Data rights according to next year's EU policies
With less than a year before the General Data Protection Regulations go into full effect, the clock is ticking.
The GDPR are a collection of regulations to protect European Union citizens across the web. If your website gathers any user information — and can be accessed by anyone in the EU — then your company is at risk of violating the laws. Violations are subject to exorbitant fines, so it is in your best interest to know the upcoming rights of the EU citizens.
Protected data can include names, email addresses, demographic data, location data, economic data and so much more.
Below are the top four rights of EU users under the GDPR. This list is meant to give you a high-level overview. Hopefully, if the GDPR regulations affect your business, you have already begun the work. If not, it’s time to roll up your sleeves and get to it.
Condition for consent
Before you gather any data, you must receive explicit consent. “Explicit” is the key word here. Pre-ticking a checkbox, silence or any inactivity by the user to imply consent is a no-go. You need to force the user to interact with your site in some way to confirm consent. Furthermore, and for your own protection, you’ll want to have some sort of audit trail to prove you gathered this consent.
Right to access data
Users may request their information and also may request to learn how their data was accessed, where it was accessed, what categories of data are accessed and who has access. Failure to respond to requests in a “timely manner” will result in a violation.
Right to erasure
Users may request deletion of data at any time. This means deleting all of the data. If it has been distributed, any entity that controls the data must be notified to erase it without delay.

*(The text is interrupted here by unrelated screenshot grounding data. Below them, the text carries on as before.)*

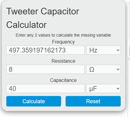Click the Resistance input showing 8

click(x=46, y=69)
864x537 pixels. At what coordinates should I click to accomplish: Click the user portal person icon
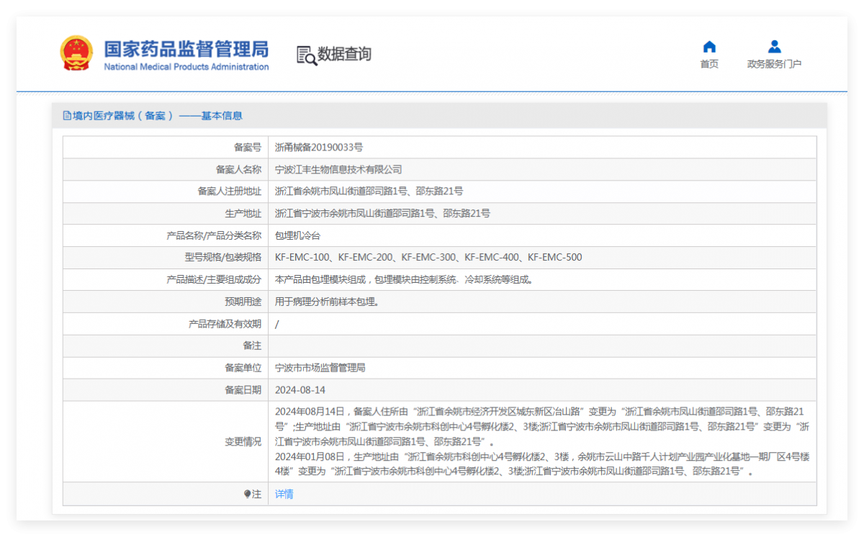pyautogui.click(x=774, y=47)
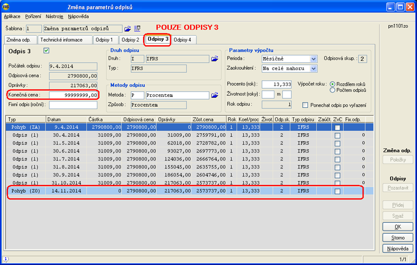Click into the Konečná cena field
The image size is (417, 265).
pos(73,95)
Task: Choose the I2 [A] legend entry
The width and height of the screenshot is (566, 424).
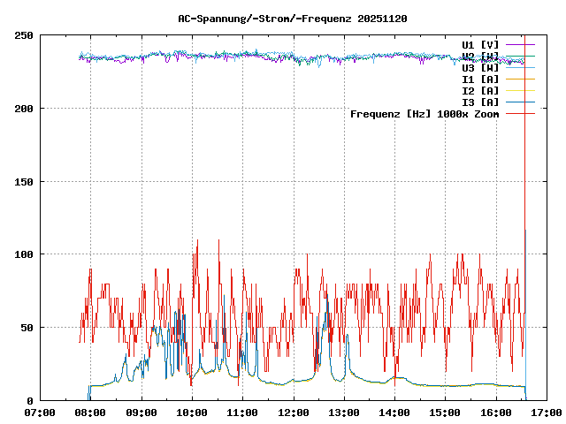Action: [x=480, y=90]
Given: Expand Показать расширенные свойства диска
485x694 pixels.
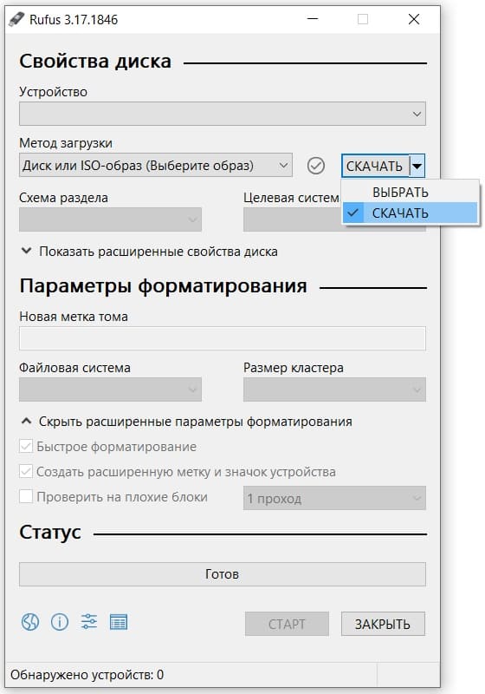Looking at the screenshot, I should point(149,252).
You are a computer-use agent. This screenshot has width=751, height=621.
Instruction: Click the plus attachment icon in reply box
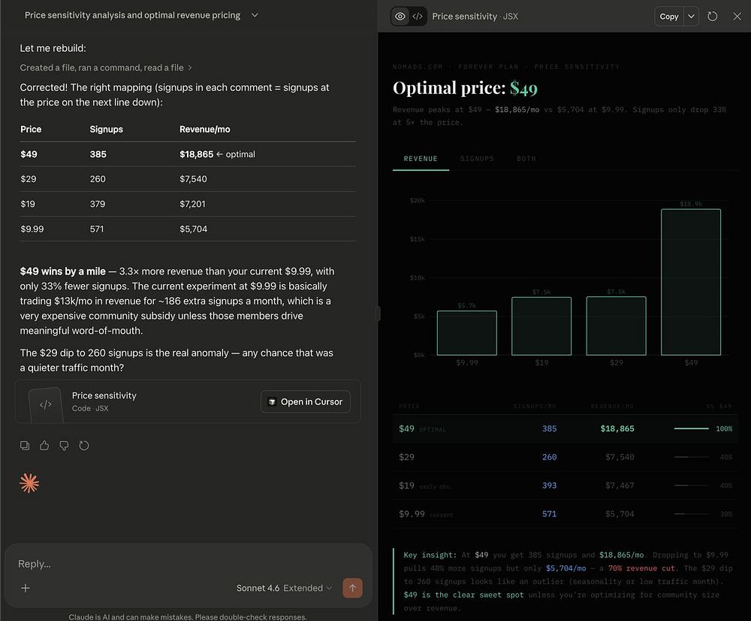tap(26, 588)
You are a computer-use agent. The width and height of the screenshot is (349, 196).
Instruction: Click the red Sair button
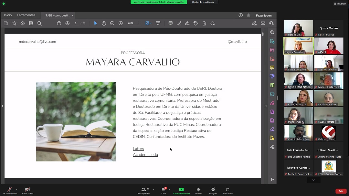341,191
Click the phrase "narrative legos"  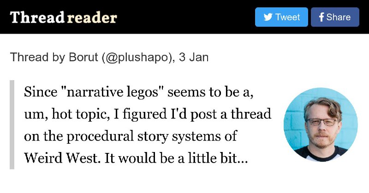point(112,92)
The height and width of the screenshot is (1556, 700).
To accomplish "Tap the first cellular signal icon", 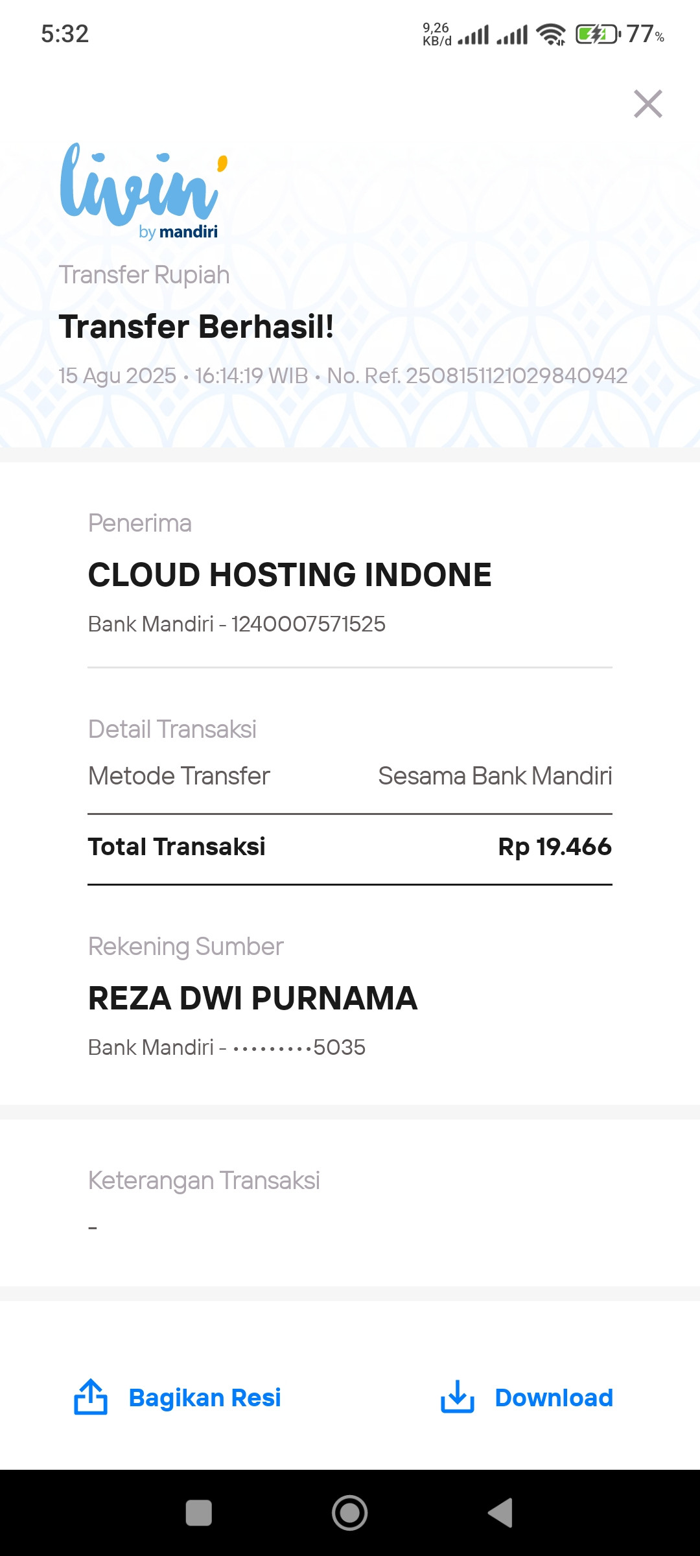I will click(x=473, y=34).

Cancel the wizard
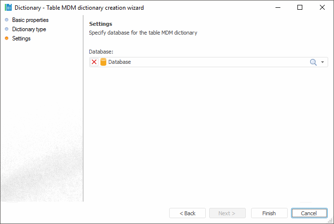pos(309,213)
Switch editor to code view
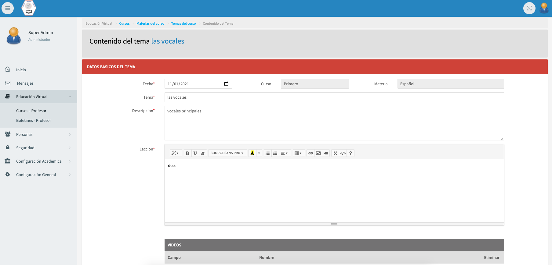Image resolution: width=552 pixels, height=265 pixels. 343,153
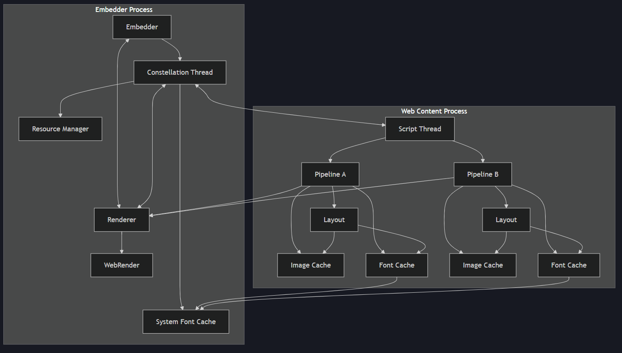The height and width of the screenshot is (353, 622).
Task: Click the Layout node under Pipeline A
Action: (x=334, y=220)
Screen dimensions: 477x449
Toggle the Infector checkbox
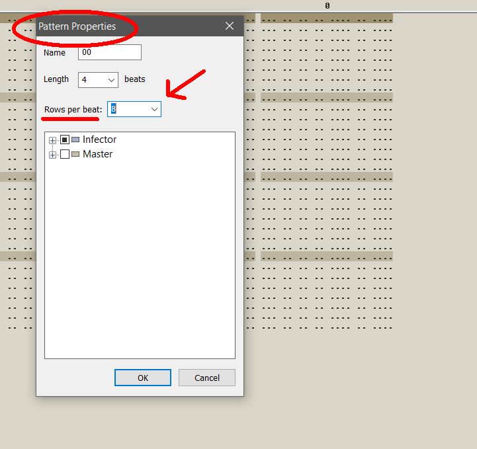click(x=65, y=140)
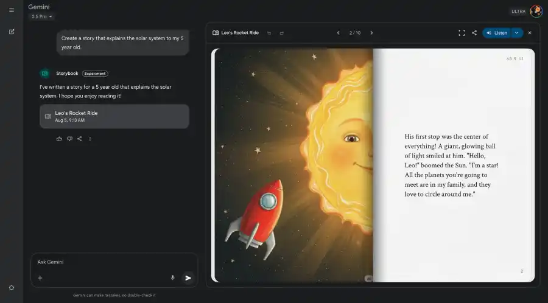Start a new chat with the compose icon
Image resolution: width=548 pixels, height=303 pixels.
12,32
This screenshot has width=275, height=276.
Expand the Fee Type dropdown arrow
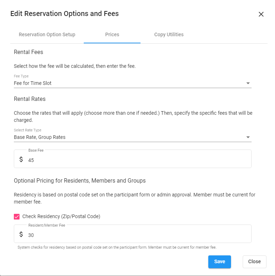248,83
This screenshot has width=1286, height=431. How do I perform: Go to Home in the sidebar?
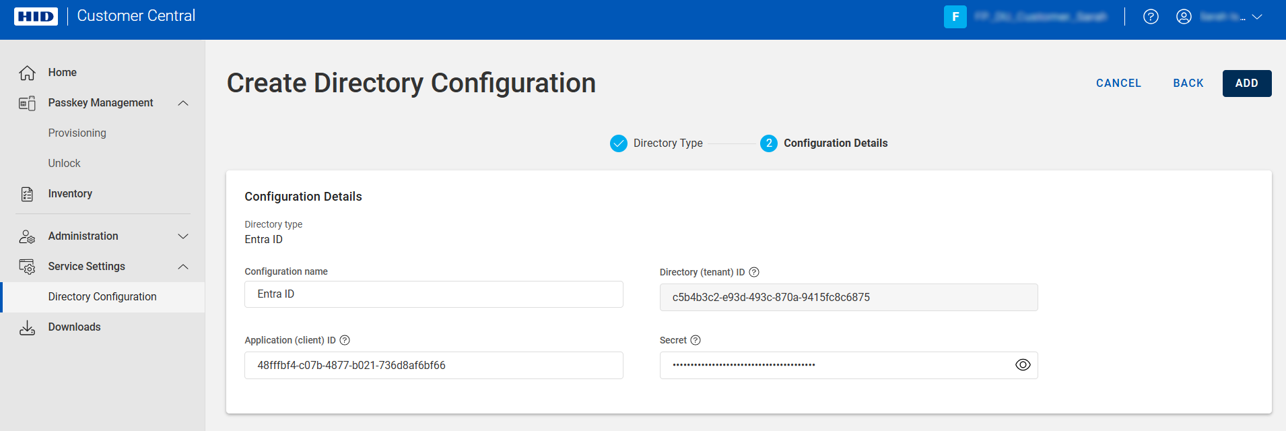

Right to rectification and objection to profiling
Users can request corrections to their data, or object to profiling all together. The user shall have the right to have incomplete personal data completed by providing a supplementary statement.
In some instances, a data officer could assist in this process, and may be a requirement if your business reaches a certain threshold. Even if your business does not require a data officer, we recommend a thorough evaluation of the user experience in collecting data and your back-end process for storing data.